The SGI Audio Library provides the developer with a rich set of control and query functions enabling straightforward and clean real time management of audio streams. The time stamping and stream counting facilities are provided by the alGetFrameTime() and alGetFrameNumber() library functions.

Each audio device (Analog in, Digital Out, etc) has a 64 bit hardware counter associated with it that is always increasing in value as long as the port is open so that each sample of audio has a serial number. This counter is referred to as the Media Stream Counter or MSC. Each time this counter changes value, a system time stamp is stored in the audio hardware along side it. This time stamp is 64 bits wide and represents the number of nanoseconds that have elapsed since the system was powered up or reset (known as Unadjusted System Time or UST). The audio system software reads this pair of values from the hardware periodically (around once every millisecond) to make it available to user software via the alGetFrameTime() library call. The UST returned by this call truly represents the system time at which the counter changed to the value returned as the MSC. The accuracy of the time stamp is better than +/- 1 microsecond.

So, the two big things to notice here are:

  1. The UST returned by alGetFrameTime() represents the very beginning of the new audio frame (the serial number of which is given by the returned MSC) to an accuracy better than 1 microsecond.
  2. Even though the pair is stored in the hardware at a rate equal to the sampling rate, the audio system software only grabs the pair once a millisecond to make it available to user software.

Using UST to Associate Audio Frames Across Multiple Devices

Just because two audio devices are running at the same sample rate does not mean that their audio frames line up exactly. In fact, if there is no hardware mechanism locking them together, they are probably slipping slowly with respect to each other. In SGI systems, there is usually a way to frequency lock output devices and analog input devices to a common word clock or video sync signal. However, digital input devices are at the mercy of the sending end.

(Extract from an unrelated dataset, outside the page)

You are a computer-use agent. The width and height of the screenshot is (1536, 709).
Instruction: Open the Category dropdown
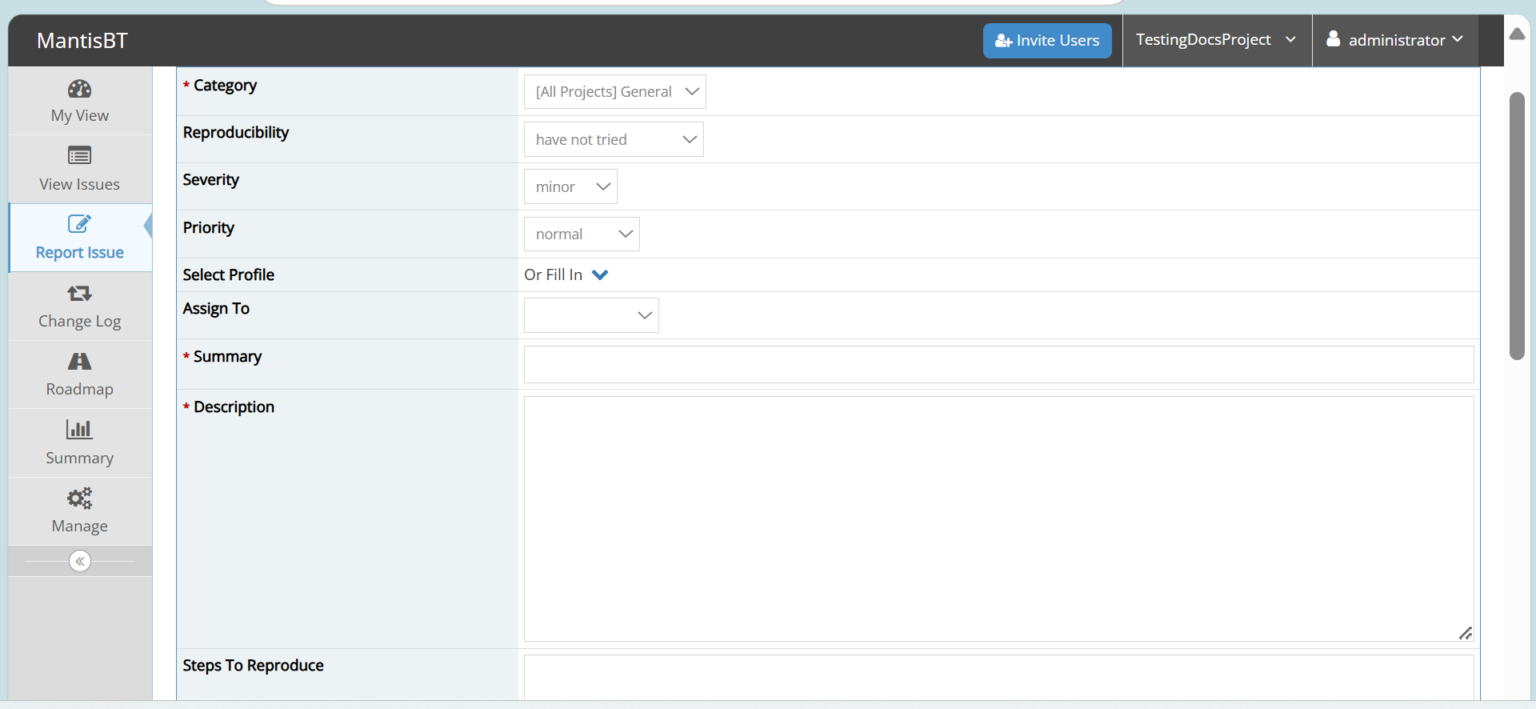point(614,91)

If you expect your application to produce sample accurate results, you must frequency lock your input sources and/or output devices to a common clock source (like house video sync or AES 'Black'). Even when sources are frequency locked, it does not mean they are phase locked. In order to correctly associate audio frames amongst multiple devices, you must first determine the phase relationship between them. This can be done by comparing the USTs returned from calls to alGetFrameTime() for each device. When you call alGetFrameTime() for each of two ports, you obtain two values of UST (say, UST1 and UST2 ) and two values of MSC (say MSC1 and MSC2) The difference between the USTs will indicate the amount of phase shift between the MSC counters. The difference between the MSCs is an important constant that is used to sync up the audio queues (more on this later).

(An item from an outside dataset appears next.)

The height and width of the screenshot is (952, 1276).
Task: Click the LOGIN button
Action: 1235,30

Phase angle is historically represented in degrees of a circle. For simplicity, let us work in percent. In the above diagram, we could say that MSC2 changes about 20% into MSC1's audio frame. Computing this phase percent is very straight forward. Simply divide the difference between the two UST values by the number of UST clocks in a frame.

Phase = ((UST2 - UST1)/nanoseconds_per_frame) * 100;

Once we have this number, we can make a judgement about which frame number in one audio stream (MSC 1) belongs to which number in the other (MSC 2). If the phase we compute is less than 50 and greater than -50, then we are safe to associate the two frames. If it is outside this range, then we need to compute a new MSC2 which can be associated with MSC1.

/* Compute how many full cycles off we are */
FramesOff = 0;
if(Phase >  50) FramesOff = (Phase + 50)/100;
if(Phase < -50) FramesOff = (Phase - 50)/100;

/* Adjust the second MSC to align as closely as possible to the first */
MSC2 -= FramesOff;

Note also that, even though the two calls to alGetFrameTime() are very close together, the USTs returned may be many audio cycles apart. The above math will still work, though, because the finer phase information is available in the least two significant decimal digits of the "Phase" variable.

MSC Offsets Between Ports

If two audio ports are running at the same sampling rate and locked to the same sync source, then the difference (offset) between their MSCs will never change as long as the two ports are up and running. This offset is easily computed once the above phasing issue has been accounted for; simply subtract MSC1 from MSC2.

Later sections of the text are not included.